YOUR INSTRUCTIONS: Convert only the material from the line holding "724x1568 pixels." through the line holding "tap(654, 513)", inclusive, into a JSON list of strings, with one string per line and blank lines left out.

-------- RECORDED DATA

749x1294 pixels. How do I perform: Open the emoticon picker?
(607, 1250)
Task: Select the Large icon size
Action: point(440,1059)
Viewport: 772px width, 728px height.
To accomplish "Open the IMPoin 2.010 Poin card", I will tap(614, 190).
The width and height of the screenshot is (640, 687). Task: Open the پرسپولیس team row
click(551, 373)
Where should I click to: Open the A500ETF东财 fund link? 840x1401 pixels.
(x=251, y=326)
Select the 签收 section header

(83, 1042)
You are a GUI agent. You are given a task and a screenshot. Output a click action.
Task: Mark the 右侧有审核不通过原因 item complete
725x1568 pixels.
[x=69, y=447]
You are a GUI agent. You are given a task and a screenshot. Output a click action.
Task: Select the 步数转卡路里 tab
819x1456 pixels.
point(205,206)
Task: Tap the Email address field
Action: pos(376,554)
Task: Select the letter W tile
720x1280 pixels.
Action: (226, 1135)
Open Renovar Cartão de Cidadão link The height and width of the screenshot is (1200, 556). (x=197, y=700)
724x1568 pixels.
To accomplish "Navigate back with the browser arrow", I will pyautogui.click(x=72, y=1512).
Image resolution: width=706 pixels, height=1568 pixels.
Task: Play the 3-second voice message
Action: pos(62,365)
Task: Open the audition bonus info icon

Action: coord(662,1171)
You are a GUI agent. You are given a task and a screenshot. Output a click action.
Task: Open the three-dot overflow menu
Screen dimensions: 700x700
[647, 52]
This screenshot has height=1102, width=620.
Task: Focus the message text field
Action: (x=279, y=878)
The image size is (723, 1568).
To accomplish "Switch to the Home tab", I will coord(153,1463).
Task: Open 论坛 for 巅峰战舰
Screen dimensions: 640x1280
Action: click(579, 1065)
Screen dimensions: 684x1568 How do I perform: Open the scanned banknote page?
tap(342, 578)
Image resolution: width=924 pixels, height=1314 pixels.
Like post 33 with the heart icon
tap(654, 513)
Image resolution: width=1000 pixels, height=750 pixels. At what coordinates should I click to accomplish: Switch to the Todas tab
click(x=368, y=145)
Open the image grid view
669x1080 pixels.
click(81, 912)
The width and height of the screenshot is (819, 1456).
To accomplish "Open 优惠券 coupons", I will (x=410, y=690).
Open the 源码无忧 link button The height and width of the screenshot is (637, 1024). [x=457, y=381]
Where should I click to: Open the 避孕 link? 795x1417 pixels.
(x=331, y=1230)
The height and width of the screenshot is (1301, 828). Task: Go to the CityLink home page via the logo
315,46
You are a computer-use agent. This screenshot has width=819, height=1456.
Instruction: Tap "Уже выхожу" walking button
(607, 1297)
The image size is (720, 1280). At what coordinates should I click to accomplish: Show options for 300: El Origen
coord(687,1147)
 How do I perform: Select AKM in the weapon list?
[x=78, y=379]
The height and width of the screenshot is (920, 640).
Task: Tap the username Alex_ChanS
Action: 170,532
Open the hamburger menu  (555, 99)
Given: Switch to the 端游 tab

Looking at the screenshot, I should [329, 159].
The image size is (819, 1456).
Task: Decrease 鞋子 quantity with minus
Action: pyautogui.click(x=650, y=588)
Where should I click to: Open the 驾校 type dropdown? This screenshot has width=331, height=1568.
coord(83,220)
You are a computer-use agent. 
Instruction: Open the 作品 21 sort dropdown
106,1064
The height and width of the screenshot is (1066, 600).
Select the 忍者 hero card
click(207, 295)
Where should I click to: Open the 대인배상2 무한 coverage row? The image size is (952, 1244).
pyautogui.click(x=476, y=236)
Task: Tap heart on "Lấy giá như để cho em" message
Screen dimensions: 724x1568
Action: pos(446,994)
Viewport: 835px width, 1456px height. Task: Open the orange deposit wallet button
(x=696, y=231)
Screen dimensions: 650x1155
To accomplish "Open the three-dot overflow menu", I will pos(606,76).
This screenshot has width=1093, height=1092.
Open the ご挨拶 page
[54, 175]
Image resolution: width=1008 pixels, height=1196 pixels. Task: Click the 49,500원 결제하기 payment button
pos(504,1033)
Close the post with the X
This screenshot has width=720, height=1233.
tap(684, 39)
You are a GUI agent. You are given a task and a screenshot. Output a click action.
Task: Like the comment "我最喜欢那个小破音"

----------------

WORKED ANSWER:
[
  "724x1568 pixels.",
  "To accomplish \"Navigate back with the browser arrow\", I will pyautogui.click(x=72, y=1512).",
  "Image resolution: width=706 pixels, height=1568 pixels.",
  "Task: Play the 3-second voice message",
  "Action: pos(62,365)",
  "Task: Open the audition bonus info icon",
  "Action: coord(662,1171)",
  "You are a GUI agent. You are given a task and a screenshot. Output a click action.",
  "Task: Open the three-dot overflow menu",
  "Screen dimensions: 700x700",
  "[647, 52]",
  "This screenshot has height=1102, width=620.",
  "Task: Focus the message text field",
  "Action: (x=279, y=878)",
  "The image size is (723, 1568).",
  "To accomplish \"Switch to the Home tab\", I will coord(153,1463).",
  "Task: Open 论坛 for 巅峰战舰",
  "Screen dimensions: 640x1280",
  "Action: click(579, 1065)",
  "Screen dimensions: 684x1568 How do I perform: Open the scanned banknote page?",
  "tap(342, 578)",
  "Image resolution: width=924 pixels, height=1314 pixels.",
  "Like post 33 with the heart icon",
  "tap(654, 513)"
]